Un schéma qui s'applique particulièrement aux candidats de BTS, selon Françoise Lambert, secrétaire fédérale du Sgen-CFDT, syndicat de l'enseignement supérieur privé et public. "Les étudiants dont le projet professionnel est dessiné avec certitude et qui ne peuvent passer que par un seul BTS ne se posent pas mille questions, explique-t-elle à MarianneSi le diplôme qu'ils courtisent est inaccessible pour eux dans le public, ils iront l'obtenir dans le privé, à condition bien sûr d'en avoir les moyens. Ce qui élimine une grosse partie des bacheliers technologiques et professionnels qui, pour une bonne partie, sont issus de la classe populaire… Car pour trouver une place dans le privé, il suffit de payer : c'est la sélection par le chèque".

En 10 ans, 40% d'étudiants en plus dans le privé

Face à cet afflux, certains établissements auraient pris des dispositions pour pouvoir accueillir un maximum d'étudiants et ainsi profiter autant que possible de "l'effet Parcoursup". Comment ? En élargissant leur capacité officielle d'accueil sans forcément ouvrir de classes supplémentaires, rapporte Christine Fourage. "C'est bon pour les affaires… moins pour les conditions d'étude de ces étudiants", commente-t-elle. Ce serait par exemple le cas, selon elle, à l'université privée Léonard de Vinci de Courbevoie (Hauts-de-Seine), qui aurait vu le nombre de demandes d'inscription "exploser" à partir du mois de mai, au moment de l'envoi des premières réponses adressées aux étudiants sur Parcoursup. Aucune réponse ne nous a cependant été apportée par l'établissement.

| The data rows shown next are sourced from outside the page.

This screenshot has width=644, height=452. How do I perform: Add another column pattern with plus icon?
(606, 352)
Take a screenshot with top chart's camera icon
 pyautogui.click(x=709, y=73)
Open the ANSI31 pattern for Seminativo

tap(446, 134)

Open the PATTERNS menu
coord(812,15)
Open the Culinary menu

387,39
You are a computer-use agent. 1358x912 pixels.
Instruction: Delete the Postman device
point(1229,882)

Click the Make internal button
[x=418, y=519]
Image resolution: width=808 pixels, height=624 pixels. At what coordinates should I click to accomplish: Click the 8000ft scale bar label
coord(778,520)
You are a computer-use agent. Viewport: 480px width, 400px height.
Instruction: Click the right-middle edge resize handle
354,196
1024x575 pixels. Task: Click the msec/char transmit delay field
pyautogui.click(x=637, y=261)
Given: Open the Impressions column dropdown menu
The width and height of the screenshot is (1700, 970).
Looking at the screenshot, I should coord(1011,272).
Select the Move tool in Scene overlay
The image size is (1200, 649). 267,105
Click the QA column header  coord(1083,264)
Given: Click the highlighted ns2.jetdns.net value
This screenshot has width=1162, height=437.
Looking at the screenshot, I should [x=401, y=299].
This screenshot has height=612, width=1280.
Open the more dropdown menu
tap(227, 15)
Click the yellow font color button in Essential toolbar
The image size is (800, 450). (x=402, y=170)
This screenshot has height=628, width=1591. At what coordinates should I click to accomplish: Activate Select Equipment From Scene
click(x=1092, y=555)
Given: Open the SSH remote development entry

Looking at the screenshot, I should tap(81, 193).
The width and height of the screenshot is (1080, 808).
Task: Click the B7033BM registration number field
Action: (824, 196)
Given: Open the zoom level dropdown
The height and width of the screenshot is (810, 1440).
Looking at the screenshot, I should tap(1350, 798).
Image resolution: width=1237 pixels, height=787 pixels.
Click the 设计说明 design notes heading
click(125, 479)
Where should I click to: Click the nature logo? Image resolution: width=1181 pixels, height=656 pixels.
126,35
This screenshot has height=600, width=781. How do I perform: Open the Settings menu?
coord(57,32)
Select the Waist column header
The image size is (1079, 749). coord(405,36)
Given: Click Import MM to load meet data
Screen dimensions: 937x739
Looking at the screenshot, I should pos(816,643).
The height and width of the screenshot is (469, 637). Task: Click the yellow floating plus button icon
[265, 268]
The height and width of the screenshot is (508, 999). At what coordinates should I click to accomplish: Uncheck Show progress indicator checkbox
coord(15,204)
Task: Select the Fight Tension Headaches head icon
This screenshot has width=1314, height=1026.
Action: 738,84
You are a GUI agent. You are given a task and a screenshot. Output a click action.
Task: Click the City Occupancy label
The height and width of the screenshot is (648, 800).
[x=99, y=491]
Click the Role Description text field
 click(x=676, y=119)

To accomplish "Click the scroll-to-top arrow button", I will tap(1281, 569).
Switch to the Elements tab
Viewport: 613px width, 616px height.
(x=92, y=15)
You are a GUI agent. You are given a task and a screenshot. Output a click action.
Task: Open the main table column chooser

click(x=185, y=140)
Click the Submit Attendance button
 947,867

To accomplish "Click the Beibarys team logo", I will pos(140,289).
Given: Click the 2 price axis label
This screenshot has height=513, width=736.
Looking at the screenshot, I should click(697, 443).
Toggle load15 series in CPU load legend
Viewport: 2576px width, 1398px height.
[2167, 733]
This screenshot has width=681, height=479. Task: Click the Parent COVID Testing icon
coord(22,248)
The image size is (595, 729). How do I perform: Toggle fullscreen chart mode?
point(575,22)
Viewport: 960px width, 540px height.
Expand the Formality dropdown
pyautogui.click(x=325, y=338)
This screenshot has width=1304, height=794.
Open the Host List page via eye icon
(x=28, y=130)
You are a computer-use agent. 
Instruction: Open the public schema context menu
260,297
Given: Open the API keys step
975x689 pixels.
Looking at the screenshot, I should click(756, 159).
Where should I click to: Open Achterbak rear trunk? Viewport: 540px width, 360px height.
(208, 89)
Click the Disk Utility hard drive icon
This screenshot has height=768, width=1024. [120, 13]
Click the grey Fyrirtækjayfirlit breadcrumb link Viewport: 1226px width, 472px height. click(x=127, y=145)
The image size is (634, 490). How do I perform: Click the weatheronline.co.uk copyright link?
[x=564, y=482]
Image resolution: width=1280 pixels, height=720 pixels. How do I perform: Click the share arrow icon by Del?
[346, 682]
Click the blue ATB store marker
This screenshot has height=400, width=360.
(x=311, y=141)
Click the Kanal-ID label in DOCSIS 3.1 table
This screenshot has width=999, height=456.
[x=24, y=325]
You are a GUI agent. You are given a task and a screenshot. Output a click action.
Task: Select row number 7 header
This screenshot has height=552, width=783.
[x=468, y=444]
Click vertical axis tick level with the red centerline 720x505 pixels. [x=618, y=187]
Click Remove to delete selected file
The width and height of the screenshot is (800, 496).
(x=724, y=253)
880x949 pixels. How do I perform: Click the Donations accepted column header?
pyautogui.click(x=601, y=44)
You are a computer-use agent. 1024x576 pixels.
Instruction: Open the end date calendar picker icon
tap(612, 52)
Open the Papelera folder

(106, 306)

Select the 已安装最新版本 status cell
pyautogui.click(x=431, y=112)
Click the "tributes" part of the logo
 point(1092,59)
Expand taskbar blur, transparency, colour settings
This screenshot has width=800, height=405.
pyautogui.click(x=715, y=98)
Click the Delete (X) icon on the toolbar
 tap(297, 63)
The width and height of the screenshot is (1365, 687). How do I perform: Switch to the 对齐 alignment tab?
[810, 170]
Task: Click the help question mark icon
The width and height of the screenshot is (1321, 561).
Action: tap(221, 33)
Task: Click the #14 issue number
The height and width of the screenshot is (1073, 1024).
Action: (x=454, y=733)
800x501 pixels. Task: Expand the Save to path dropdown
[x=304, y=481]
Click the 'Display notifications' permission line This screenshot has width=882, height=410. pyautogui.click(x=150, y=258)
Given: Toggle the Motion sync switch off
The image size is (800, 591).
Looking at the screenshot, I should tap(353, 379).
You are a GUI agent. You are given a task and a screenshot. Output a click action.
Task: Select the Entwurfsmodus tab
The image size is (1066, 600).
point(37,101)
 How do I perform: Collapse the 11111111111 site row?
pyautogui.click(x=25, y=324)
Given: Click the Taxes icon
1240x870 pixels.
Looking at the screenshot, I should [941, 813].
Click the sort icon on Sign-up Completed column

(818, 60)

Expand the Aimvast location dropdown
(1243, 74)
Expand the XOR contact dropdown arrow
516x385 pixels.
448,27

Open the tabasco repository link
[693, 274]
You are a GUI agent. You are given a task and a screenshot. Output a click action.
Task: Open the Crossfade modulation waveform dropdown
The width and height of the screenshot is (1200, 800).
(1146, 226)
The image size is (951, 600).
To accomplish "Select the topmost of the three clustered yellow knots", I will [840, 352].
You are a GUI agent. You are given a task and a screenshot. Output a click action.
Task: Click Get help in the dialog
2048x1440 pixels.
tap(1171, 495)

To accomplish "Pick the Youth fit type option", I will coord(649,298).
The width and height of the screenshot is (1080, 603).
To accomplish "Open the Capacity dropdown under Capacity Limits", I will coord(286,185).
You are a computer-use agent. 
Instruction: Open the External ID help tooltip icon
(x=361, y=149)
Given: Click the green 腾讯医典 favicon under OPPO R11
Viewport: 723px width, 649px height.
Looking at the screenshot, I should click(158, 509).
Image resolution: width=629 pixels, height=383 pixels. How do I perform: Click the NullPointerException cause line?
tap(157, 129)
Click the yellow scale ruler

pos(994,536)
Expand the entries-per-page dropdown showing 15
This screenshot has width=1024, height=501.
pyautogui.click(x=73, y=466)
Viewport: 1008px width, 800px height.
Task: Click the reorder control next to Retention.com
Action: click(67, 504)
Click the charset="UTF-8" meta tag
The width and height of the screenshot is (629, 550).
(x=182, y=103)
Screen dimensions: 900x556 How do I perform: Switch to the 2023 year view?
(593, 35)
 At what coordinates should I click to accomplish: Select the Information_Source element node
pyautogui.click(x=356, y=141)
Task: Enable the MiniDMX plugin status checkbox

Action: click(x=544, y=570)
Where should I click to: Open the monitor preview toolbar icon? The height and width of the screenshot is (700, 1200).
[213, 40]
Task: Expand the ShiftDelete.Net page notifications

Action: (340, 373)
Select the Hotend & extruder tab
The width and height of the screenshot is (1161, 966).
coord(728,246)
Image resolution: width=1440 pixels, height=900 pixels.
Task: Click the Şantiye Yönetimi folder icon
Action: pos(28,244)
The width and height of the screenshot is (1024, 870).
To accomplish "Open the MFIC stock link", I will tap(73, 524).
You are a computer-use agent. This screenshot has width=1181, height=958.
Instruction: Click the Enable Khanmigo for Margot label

Même si Parcoursup semble avoir jeté un certain nombre d'étudiants dans les bras de formations privées parfois très onéreuses, le plateforme n'a fait que renforcer une tendance qui n'est pas nouvelle. En effet, entre 2008 et 2017, les effectifs étudiants de l'enseignement supérieur privé avaient déjà augmenté de 40,2%, selon une note d'août 2018 du Système d'information et d'études statistiques (Sies), du ministère de l'Enseignement supérieur. "Depuis une décennie, nous assistons à un morcellement budgétaire de l'enseignement supérieur public qui permet au privé de prospérer, observe Françoise Lambert. D'autant que dans le même temps, les établissements privés jouissent d'un réseau de plus en plus fourni et assurent à leurs étudiants une insertion professionnelle pratiquement garantie… Parcoursup n'est qu'une grosse goutte d'eau".